For international groups with a company in Kosovo, annual reporting is often not just a single-country issue. Intra-group service invoices, management fees, transfer pricing approaches, cross-border assignments of employees, and payroll processes directly reflect on financial statements.
Reporting complexity increases particularly in the following scenarios:
- Your Kosovo company being affiliated with a parent company in another country and requiring consolidation
- Senior management or specialized personnel coming to Kosovo on temporary assignments / being sent to another country from Kosovo
- Correct classification and recording of employee costs in the Payroll/EOR model
- Need for audit planning due to audit rotation and appointment timings
At these points, the triangle of accounting–payroll–law must be addressed together. Otherwise, even if your financial statements technically appear “ready”, unexpected corrections may arise during the audit.
How does Corpenza add value in this process?
Corpenza helps companies establish the balance of “compliance + operations” in corporate structuring, international accounting, payroll/EOR, and mobility processes on a European and global scale. Establishing an annual reporting calendar specific to Kosovo, ensuring correct company classification, planning audit processes, and addressing payroll/employee mobility that affects reporting in multinational structures with a end-to-end coordination approach reduces errors and delays.
Especially for companies in growth periods, reporting is not just about recording the past; it lays the groundwork for investment, financing, and operational decisions for the following year. Therefore, professional support often returns not as a “cost item” but as risk management and time savings.
Conclusion: Proceed with the correct standard and evidence set without missing deadlines
Annual reporting in Kosovo is a compliance process where many pieces work together, from company classification to audit model, from financial statement set to record retention obligations.

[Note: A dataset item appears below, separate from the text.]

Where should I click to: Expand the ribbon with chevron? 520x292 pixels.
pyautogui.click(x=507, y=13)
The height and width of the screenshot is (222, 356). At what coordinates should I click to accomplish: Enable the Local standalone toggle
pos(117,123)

Companies that establish a strong internal calendar around March 31 (tax and inactivity), April 30 (KCFR and statistical reporting), and June 30 (consolidated statements) manage the process more predictably.

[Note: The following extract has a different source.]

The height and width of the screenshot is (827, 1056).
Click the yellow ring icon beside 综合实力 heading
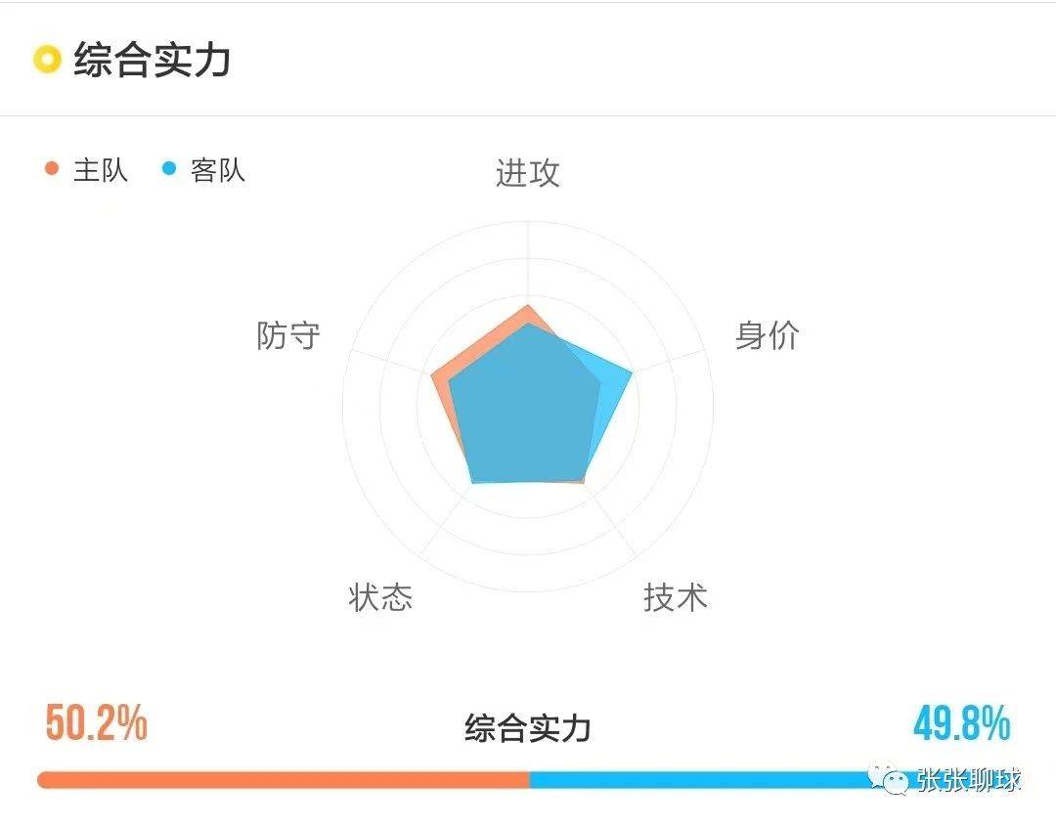[x=47, y=60]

If you wish to review the binding texts regarding the regulatory framework, you can refer to the Kosovo Accounting, Financial Reporting and Auditing Law document.
Disclaimer
This content is for general informational purposes; it does not substitute for legal, financial, or tax advice. Legislation and practices may change over time. We recommend checking official sources for the most current and binding requirements and obtaining support from qualified professionals appropriate to your company’s situation.